„Ich werde Sie vernichten!“ sagte er plötzlich mit einer sonderbaren, entstellten Stimme, die gar nicht wie seine Stimme war.
Aber auch sie antwortete ihm sonderbar und gleichfalls wie mit einer fremden, unerwarteten Stimme.
„Und wenn ich Ihnen dies Almosen schenkte,“ sagte sie entschlossen, „so würden Sie sich ja noch viel schlimmer an mir rächen, als Sie jetzt drohen, denn Sie würden es nie vergessen, daß Sie als so ein Bettler vor mir gestanden haben ... Ich kann Drohungen von Ihnen nicht anhören!“ schloß sie fast mit Unwillen und sah ihn herausfordernd an.
„‚Drohungen von Ihnen‘, das heißt: von so einem Bettler! Es war nur ein Scherz von mir,“ sagte er leise und lächelte. „Ich werde Ihnen nichts antun, fürchten Sie sich nicht, gehen Sie ... und was jenes Dokument betrifft, so werde ich alles tun, um es Ihnen zu verschaffen, ich werde es Ihnen zusenden – nur gehen Sie jetzt, gehen Sie! Ich habe Ihnen einen törichten Brief geschrieben, Sie aber haben auf den törichten Brief geantwortet und sind gekommen – wir sind quitt. Nicht hier – dort ist der Ausgang,“ sagte er und wies auf die richtige Tür (sie wollte durch das Zimmer gehen, in dem ich hinter der Portiere stand).

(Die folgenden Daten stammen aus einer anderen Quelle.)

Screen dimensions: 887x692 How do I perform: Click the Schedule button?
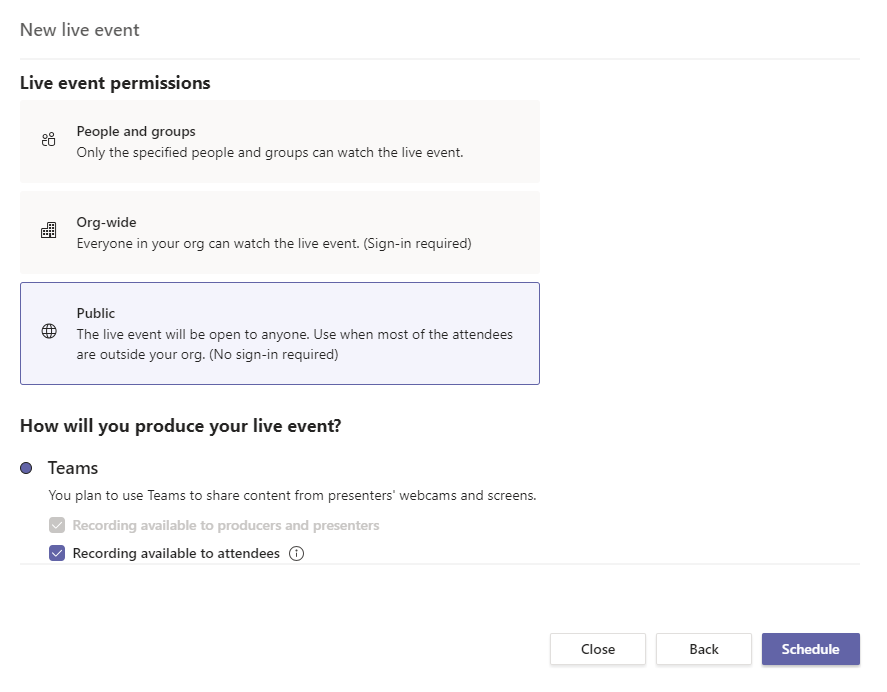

„Verzeihen Sie mir, wenn Sie können,“ sagte sie, in der Tür stehen bleibend.
„Wie aber, wenn wir uns später einmal ganz als gute Freunde begegnen und auch an diese Szene mit hellem Lachen zurückdenken werden?“ fragte er auf einmal, aber jeder Zug in seinem Gesicht bebte wie bei einem Menschen, der von einem Krampf befallen ist.
„Oh, gebe Gott!“ rief sie aus und drückte die Hände an die Brust, aber gleichzeitig sah sie ihm doch ängstlich forschend ins Gesicht, und als erriete sie, was er sagen wollte.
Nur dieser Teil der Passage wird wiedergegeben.